A theological stress test
Kevin DeYoung | When we change our views on sex, that’s never all that changes
We live in a day when the biblical sexual ethic is considered by many in the West to be not just outdated or benighted but maliciously harmful. In Finland, for example, a Lutheran pastor and a Finnish member of parliament are being charged with “hate speech” for writing and publishing a 2004 booklet that explains basic Christian theology about sex and marriage, specifically that marriage is between a man and a woman and that sex is reserved for that marriage covenant. When it comes to the conclusion that same-sex sexual intimacy is sinful—a belief held at all times and in all places in church history until very recently, and a biblical conviction still held by virtually all Christians outside the West—the pressure to capitulate is immense.
For most of us, the pressure is not (yet) about fines or jail time, but the pressure is real, and it will only keep growing. For some, the pressure will come from a genuine desire to make sense of their own sexual feelings or to affirm sexual strugglers in their lives. For others, the pressure will be formal and external, coming by way of educational attainment or the desire for career advancement. For many, the pressure will be more organic, but no less forceful—we will feel pressure from family, friends, and peer groups, or from the general cultural expectation that good, normal people can’t possibly believe the things the church has believed for two thousand years.
The temptation for the Christian is to convince oneself that changing one’s views on homosexuality is relatively inconsequential, like taking a new position on the millennium or deciding that it’s okay to eat out on Sundays. And yet, sexual sin is never considered adiaphora, a matter of indifference, an agree-to-disagree issue like food laws or holy days (Romans 14:1-15:7). To the contrary, sexual immorality is precisely the sort of sin that characterizes those who will not enter the kingdom of heaven (1 Corinthians 6:9-10; Galatians 5:19-21). There are at least eight vice lists in the New Testament (Mark 7:21-22; Romans 1:24-31; 13:13; 1 Corinthians 6:9-10; Galatians 5:19-21; Colossians 3:5-9; 1 Timothy 1:9-10; Revelation 21:8), and sexual immorality is included in every one of them, usually multiple times and often at the head of the list. You would be hard-pressed to find a sin more frequently, more uniformly, and more seriously condemned in the New Testament.
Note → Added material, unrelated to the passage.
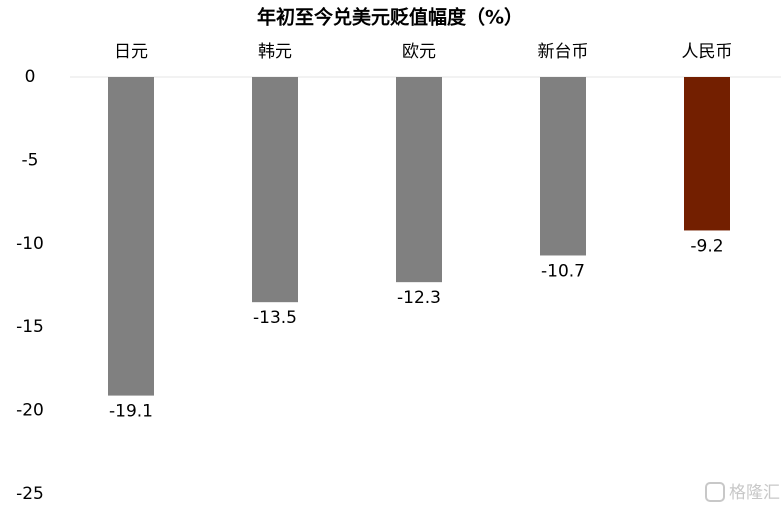 The image size is (781, 509). Describe the element at coordinates (30, 160) in the screenshot. I see `y-tick-label: -5` at that location.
Sexual immorality has always been a proving ground for whether we will take God at his word. As Wheaton professor Doug Moo points out, “In Paul’s day, as well as in ours, sex was an area in which biblical standards clashed especially harshly with contemporary mores” (631).
Most Christian ministries and Christian leaders will not change their sexual ethics right away. The process of capitulation usually follows a certain, now-predictable pattern: first, we hear how complicated the issue is and how we need more time to study, then there is the phase of intellectual agnosticism and indecision about which way to go, next comes total affirmation of homosexual behavior, followed finally by frequent vituperation against those who have not embraced the new morality.
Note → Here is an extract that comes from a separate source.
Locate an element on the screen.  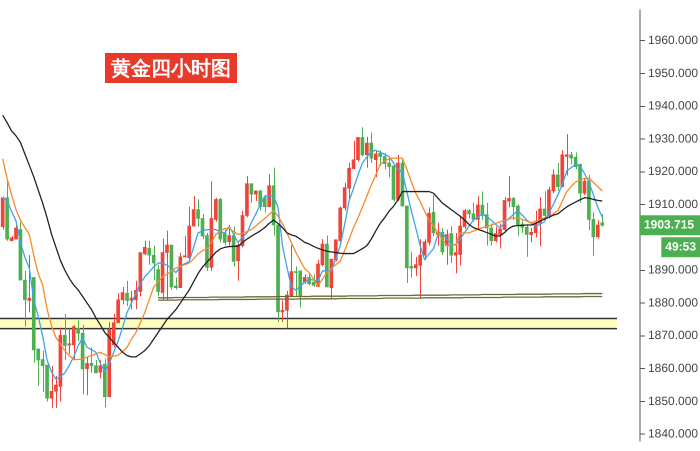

To be sure, there are conservative Christians who get their sexual ethics right while getting all sorts of other things wrong. Holding to orthodox views on sexuality is not a sufficient ground for doctrinal fidelity across the board. But more and more it appears to be a necessary ground. What one believes about sex and marriage usually tells you a lot about what they believe in other areas. How many open and affirming churches and church leaders are resolute champions of inerrancy and penal substitutionary atonement? How many would defend soteriological exclusivism and the reality of hell as eternal conscious torment? Or, to think about the Reformed tradition, how many Christians waving rainbow flags also preach the hard doctrines of election, reprobation, and particular redemption? Might it be that the same contra mundum impulse required to affirm the church’s historic position on marriage is also necessary if we are to teach other angular and (often) unpopular doctrines of the faith?
There is a name for the opposite impulse: it is called liberalism. I don’t mean that as a swear word, but as an identifiable theological tradition that argues, according to Gary Dorrien (one of its leading scholars), “that religion should be modern and progressive and that the meaning of Christianity should be interpreted from the standpoint of modern knowledge and experience.” Liberals believe they are making Christianity relevant, credible, beneficial, and humane. Evangelicals in the line of J. Gresham Machen believe they are making something other than Christianity. That was the dividing line a century ago, and that division—seen most clearly today in the area of sexual ethics—still remains.